The world probably would have been much better off had macroeconomics never been devised. Although I have in mind Keynesian macroeconomics above all, I include other types of macro models as well. I even include, somewhat reluctantly, the whole quantity theory approach descended from David Hume to the Friedmanites, now known as monetarism.
One of monetarism’s aspects that bothered me long before I became an Austrian (of sorts) is its oversimplification of aggregate economic activity. Resting their analysis on (a more or less elaborated version of) the Fisherian equation of exchange, monetarists maintain that changes in nominal aggregate demand (hence movements in either real output or the price level) occur in response to changes in the money stock (absent offsetting changes in the demand for money). To me this idea seemed to be a claim that the money-stock tail can and does wag the aggregate economic dog; that, more specifically, in a situation of sub-capacity real output (“recession” or “depression”), increases in money stock—and only such increases—drive increases in real output and employment.

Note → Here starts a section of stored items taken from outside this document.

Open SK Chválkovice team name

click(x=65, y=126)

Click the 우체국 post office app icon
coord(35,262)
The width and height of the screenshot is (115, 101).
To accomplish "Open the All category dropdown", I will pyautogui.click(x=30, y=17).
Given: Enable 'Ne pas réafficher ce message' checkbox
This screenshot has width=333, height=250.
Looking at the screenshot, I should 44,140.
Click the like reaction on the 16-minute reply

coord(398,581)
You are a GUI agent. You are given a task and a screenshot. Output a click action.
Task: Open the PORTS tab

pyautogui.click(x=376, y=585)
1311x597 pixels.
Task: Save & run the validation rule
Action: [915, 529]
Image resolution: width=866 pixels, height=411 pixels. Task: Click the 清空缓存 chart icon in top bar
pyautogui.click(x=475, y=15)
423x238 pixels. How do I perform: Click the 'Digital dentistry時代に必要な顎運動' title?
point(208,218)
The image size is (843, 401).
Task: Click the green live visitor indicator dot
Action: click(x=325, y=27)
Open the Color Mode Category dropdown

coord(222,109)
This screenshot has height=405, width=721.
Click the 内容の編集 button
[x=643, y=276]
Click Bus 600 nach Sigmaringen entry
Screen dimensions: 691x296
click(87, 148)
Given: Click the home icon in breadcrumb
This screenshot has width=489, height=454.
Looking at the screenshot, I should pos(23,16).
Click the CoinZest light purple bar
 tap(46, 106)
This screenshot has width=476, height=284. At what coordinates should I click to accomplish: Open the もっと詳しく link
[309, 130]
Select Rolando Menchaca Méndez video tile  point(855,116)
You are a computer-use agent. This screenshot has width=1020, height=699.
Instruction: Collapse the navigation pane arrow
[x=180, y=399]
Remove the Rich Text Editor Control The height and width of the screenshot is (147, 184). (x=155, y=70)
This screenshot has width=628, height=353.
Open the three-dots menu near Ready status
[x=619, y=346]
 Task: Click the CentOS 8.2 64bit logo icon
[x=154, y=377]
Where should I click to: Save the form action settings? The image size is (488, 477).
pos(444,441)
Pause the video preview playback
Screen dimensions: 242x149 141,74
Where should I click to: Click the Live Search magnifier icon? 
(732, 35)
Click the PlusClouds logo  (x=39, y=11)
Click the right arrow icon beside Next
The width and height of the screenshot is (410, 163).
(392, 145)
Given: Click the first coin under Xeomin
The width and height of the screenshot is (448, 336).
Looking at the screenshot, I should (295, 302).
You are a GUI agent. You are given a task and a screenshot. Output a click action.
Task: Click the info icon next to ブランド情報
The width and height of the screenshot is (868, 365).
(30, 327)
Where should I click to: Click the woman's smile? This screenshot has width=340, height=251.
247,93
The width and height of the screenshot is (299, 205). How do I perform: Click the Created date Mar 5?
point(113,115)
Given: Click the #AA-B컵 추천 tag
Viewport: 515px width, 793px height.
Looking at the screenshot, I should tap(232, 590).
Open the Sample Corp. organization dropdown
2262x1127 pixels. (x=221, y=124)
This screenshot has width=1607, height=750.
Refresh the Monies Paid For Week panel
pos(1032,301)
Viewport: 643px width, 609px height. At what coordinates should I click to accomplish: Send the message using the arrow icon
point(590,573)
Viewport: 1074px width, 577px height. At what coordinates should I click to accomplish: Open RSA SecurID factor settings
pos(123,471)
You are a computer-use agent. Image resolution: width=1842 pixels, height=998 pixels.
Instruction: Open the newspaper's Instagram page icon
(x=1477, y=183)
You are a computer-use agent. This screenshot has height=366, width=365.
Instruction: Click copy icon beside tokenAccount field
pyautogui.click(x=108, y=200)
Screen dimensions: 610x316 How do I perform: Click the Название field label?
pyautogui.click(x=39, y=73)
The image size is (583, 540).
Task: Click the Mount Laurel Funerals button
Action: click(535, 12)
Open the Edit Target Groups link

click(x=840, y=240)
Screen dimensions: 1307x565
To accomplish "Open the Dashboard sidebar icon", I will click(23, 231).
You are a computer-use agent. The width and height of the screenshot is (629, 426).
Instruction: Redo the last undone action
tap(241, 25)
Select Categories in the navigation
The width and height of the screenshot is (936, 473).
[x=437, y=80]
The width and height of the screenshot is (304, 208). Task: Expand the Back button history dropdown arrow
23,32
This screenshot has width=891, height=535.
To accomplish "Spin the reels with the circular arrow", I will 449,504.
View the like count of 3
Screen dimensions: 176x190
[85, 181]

Because I believed, and still believe, that changes in aggregate output and employment may occur also as a result of changes in other variables (e.g., investors’ perceptions of the future security of their private property rights [“regime uncertainty”]), monetarism always seemed to me to claim an implausibly high degree of explanatory power, some of which might be concealed by spurious empirical correlations between money and total output à la Friedman and Schwartz.
In short, among its many other deficiencies, as spelled out by Mises and his followers, monetarism’s most fundamental flaw is identical to the most fundamental flaw of Keynesian, Post-Keynesian, New Classical, and other theories advanced by macroeconomists during the past seventy or eighty years: not only does the theory leave out critical variables, but it is too simple, being expressed in huge, all-encompassing aggregates that conceal the real economic action taking place within the economic order.
I have written a related lament at greater length and in more detail in my little article titled “Recession and Recovery: Six Fundamental Errors of the Current Orthodoxy.”